“Brazil World Cup: FIfa and business miss an open goal for human rights” – Phil Bloomer and Julia Mello Nieva. 13 June 2014 Click here for original text
“FIFA is recognized as one of the world’s wealthiest sporting associations.” In 2014, its games which occur every four years, were hosted in Brazil. While many hoped that the games would create great revenue for Brazil, it seems that it added to the poverty issue that the country faces. Many residents have taken to the streets in order to protest and voice their concerns against the World Cup being hosted in Brazil. Survey’s show that a majority of the Brazilian population opposes the World Cup in Brazil stating that the money used to fund the games takes away from public services such as in health and education. It seems that only businesses and politicians stand to benefit, leaving many to wonder if this is a violation of human rights. In addition, many contracting companies leave little to be desired. Many workers have lost their lives while building stadiums. “Furthermore, some companies force their workers to live in “slave-like” conditions”. Not to mention,many have been evicted and forced out of their homes in order make room for new stadiums being build. This has resulted in increased poverty and homelessness, as many are not fairly compensated. Other human rights issues that have raised concerned are livelihood of street vendors, protection of protesters, and prevention of childhood prostitution. With hundreds of thousands of tourist predicted to arrive in Brazil for the games, they can become a threat to the life of the Brazilian population.

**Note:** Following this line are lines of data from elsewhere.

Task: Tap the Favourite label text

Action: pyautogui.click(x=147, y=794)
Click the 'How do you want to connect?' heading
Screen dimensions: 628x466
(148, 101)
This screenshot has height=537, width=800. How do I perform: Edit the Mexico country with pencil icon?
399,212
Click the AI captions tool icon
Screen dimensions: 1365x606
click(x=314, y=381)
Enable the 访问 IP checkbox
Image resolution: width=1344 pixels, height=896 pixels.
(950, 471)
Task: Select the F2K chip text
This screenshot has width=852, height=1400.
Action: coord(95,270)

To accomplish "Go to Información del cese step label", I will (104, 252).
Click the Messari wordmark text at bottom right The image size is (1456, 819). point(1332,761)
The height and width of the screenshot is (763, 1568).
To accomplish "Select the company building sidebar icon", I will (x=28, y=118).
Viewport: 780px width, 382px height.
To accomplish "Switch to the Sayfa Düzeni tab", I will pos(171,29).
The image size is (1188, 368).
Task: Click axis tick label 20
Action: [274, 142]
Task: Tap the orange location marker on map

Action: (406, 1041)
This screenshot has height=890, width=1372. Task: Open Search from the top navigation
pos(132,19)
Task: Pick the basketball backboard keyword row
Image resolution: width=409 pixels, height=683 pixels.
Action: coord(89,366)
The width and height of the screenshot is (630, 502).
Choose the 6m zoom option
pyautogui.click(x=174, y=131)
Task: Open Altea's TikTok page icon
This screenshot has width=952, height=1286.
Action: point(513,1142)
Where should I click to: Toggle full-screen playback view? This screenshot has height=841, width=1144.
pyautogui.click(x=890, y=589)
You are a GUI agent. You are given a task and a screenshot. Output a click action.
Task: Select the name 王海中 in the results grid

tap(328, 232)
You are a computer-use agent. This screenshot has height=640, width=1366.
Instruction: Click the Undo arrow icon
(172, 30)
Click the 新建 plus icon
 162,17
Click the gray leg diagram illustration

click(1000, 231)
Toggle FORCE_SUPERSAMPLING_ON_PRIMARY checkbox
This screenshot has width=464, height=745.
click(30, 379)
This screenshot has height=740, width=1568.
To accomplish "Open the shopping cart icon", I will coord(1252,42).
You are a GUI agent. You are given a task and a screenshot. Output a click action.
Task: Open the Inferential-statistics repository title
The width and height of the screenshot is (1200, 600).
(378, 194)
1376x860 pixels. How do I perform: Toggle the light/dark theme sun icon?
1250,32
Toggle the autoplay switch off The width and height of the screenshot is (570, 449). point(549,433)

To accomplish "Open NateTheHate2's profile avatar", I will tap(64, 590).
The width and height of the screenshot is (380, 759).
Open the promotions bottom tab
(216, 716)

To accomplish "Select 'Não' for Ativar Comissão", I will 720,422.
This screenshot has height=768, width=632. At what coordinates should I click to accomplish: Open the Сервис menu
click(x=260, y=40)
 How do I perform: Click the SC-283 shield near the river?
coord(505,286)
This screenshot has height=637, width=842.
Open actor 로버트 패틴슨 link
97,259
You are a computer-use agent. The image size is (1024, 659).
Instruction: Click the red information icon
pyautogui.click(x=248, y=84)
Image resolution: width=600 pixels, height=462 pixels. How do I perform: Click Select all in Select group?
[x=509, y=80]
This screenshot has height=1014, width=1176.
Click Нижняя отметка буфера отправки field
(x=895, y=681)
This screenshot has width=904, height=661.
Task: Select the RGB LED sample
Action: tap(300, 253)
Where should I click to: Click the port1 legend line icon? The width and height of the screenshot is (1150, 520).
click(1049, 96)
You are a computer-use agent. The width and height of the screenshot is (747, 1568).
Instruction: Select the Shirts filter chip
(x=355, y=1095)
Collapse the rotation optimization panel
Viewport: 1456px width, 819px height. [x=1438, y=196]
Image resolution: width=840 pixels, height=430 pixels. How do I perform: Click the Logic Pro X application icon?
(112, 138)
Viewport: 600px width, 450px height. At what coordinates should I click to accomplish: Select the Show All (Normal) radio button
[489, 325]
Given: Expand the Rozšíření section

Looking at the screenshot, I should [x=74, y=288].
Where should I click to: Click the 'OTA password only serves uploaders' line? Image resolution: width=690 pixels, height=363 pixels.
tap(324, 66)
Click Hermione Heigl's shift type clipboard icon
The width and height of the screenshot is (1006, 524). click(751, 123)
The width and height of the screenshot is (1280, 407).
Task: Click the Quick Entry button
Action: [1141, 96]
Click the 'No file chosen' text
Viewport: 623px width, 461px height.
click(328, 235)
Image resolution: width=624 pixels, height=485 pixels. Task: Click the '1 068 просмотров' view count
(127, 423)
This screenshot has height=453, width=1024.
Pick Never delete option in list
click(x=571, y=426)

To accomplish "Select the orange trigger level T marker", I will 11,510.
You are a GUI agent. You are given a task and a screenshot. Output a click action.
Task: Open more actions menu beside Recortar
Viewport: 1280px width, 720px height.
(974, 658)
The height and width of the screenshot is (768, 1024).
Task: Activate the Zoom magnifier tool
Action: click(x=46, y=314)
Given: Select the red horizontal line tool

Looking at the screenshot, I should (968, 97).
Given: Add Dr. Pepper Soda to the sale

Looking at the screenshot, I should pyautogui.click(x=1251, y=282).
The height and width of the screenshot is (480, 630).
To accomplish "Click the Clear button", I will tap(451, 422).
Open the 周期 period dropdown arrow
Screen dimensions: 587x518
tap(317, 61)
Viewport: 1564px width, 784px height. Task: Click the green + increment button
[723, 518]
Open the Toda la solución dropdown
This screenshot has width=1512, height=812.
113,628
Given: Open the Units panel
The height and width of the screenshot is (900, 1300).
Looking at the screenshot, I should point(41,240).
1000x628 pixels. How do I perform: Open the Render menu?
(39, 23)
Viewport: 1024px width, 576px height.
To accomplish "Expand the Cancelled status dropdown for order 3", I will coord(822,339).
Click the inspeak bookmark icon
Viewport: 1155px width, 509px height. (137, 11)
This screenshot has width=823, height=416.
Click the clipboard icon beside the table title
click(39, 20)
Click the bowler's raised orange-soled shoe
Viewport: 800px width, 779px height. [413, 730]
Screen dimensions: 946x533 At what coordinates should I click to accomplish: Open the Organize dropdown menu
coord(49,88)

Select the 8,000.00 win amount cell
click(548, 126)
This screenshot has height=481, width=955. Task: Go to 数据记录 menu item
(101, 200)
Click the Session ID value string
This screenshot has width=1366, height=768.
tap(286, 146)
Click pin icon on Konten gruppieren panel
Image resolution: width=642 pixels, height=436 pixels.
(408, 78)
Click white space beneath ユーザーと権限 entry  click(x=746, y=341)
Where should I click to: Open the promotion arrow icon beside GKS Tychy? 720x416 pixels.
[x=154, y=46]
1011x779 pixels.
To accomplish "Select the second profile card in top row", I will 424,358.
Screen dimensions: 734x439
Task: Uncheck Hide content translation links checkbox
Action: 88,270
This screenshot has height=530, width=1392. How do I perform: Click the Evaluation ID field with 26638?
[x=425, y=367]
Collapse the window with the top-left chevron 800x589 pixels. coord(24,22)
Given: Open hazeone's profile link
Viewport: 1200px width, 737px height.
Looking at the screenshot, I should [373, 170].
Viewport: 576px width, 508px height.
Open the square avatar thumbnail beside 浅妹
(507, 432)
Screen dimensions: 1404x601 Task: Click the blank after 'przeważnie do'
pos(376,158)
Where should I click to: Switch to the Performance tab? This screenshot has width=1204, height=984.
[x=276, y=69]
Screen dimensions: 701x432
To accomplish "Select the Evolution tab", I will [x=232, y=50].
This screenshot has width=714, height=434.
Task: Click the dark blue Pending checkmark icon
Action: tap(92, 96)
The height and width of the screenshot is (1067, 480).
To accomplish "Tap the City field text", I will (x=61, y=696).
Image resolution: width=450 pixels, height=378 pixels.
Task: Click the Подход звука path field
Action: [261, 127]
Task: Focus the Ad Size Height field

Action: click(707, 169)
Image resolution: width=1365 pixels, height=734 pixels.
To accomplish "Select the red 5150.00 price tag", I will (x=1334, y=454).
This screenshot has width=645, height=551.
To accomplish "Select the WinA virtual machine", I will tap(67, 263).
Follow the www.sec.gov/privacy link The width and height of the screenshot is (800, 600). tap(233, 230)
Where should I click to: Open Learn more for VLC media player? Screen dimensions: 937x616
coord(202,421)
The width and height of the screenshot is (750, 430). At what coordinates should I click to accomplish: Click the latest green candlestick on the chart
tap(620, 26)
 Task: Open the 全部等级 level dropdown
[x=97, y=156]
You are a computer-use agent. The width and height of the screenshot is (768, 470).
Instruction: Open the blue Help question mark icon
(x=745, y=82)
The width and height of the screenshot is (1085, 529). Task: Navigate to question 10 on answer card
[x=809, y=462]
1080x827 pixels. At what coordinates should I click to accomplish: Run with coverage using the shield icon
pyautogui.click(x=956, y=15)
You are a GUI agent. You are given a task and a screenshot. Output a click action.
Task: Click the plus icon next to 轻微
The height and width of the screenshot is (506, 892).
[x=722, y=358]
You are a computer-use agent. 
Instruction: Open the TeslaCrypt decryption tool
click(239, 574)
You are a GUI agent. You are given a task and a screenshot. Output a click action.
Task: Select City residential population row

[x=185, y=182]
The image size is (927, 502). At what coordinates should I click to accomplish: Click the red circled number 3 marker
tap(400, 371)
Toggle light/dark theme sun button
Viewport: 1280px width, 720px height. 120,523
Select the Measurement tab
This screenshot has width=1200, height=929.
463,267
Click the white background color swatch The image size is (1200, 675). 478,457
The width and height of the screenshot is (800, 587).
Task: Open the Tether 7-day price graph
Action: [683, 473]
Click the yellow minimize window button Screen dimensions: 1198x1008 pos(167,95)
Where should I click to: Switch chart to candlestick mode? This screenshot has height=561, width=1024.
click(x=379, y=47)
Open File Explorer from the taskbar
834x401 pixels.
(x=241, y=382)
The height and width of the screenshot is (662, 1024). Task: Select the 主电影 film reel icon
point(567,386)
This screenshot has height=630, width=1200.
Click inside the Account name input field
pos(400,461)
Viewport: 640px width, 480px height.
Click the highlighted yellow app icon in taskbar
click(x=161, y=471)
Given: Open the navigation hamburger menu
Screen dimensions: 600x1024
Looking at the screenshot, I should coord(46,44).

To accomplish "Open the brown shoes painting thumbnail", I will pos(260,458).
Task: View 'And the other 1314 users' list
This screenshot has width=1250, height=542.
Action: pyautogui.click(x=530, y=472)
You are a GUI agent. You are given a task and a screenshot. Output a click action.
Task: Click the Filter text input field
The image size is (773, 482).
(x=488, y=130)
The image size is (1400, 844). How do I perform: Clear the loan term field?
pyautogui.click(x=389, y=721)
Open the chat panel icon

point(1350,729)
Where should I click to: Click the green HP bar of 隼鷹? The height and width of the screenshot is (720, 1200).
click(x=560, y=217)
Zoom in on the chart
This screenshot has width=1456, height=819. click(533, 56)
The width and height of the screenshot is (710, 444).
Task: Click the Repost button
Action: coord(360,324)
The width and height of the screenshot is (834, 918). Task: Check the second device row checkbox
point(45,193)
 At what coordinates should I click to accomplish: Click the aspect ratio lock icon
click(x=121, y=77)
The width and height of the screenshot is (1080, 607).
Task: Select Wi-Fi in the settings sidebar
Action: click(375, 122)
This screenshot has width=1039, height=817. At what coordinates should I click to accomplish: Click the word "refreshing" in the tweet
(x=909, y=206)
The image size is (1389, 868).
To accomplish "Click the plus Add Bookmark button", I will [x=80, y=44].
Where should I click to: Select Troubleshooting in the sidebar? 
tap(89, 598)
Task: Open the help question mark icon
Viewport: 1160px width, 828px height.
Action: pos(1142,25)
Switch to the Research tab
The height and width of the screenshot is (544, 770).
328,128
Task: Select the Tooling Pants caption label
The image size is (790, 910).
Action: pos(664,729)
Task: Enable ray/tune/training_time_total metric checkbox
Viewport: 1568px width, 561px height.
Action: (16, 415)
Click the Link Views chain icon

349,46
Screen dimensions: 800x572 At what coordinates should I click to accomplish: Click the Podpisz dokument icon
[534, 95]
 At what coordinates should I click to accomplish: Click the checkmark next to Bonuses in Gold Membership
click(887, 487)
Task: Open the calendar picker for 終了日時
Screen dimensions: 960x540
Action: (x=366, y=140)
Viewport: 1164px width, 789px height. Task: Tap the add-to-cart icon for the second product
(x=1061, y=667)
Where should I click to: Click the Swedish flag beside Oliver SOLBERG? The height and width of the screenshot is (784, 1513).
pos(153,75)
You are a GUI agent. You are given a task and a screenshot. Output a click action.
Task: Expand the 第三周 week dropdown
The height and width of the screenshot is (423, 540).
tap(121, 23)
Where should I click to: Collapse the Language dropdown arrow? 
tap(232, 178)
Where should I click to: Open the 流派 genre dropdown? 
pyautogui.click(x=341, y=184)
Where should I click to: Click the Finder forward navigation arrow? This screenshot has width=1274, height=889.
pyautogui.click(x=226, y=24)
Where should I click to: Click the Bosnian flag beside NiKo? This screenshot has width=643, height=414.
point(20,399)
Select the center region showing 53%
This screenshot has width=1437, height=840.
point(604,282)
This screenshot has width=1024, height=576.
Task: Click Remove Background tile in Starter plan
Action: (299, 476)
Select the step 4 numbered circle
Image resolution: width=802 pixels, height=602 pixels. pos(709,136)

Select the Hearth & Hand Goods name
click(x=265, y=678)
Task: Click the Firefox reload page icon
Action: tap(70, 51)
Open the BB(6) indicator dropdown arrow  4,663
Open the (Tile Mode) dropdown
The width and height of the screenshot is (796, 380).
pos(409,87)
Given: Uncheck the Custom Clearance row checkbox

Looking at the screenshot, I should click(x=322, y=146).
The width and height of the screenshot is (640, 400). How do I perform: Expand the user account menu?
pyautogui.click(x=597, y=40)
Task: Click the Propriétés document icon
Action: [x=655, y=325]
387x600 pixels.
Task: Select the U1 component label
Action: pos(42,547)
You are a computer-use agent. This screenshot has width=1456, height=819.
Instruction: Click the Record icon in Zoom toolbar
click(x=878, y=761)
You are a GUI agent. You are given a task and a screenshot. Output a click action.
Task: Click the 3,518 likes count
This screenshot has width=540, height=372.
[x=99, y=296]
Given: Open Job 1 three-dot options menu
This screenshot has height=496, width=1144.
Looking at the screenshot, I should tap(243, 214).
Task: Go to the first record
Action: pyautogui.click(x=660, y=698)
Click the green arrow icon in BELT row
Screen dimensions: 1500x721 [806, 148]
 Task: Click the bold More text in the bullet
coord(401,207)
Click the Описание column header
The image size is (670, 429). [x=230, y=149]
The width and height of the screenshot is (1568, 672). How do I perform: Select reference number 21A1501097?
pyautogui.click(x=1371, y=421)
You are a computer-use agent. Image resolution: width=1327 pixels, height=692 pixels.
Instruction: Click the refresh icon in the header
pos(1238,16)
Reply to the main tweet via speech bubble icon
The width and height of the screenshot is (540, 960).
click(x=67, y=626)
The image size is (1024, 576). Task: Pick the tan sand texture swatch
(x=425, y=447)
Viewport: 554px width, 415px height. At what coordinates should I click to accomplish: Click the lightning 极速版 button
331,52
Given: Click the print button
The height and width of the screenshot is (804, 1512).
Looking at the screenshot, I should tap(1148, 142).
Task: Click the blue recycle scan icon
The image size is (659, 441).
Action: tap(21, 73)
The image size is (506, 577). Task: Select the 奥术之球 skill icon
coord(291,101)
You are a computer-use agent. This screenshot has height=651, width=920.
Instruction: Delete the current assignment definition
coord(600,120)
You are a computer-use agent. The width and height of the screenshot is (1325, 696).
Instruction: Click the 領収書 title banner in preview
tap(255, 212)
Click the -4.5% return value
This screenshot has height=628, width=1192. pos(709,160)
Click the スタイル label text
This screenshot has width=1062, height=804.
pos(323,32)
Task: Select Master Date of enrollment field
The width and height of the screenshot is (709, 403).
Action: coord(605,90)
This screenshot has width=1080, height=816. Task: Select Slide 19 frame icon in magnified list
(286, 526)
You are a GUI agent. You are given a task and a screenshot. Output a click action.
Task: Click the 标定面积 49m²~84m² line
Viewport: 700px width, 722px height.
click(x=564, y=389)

The authors of this article do a good job of organizing and categorizing how the World Cup is affecting the life of thousands of Brazilians. By doing so they facilitate the understanding of different issues stemming from the World Cup. In addition, they provide helpful links to resources and studies used to write this article.
The image above is one of many street art, reminiscent of how many feel about the World Cup in Brazil. The depiction shows a starving child, crying because all he as to eat is a football. This shows how many are suffering and being further impoverished by FIFA, its government and their support of the World Cup.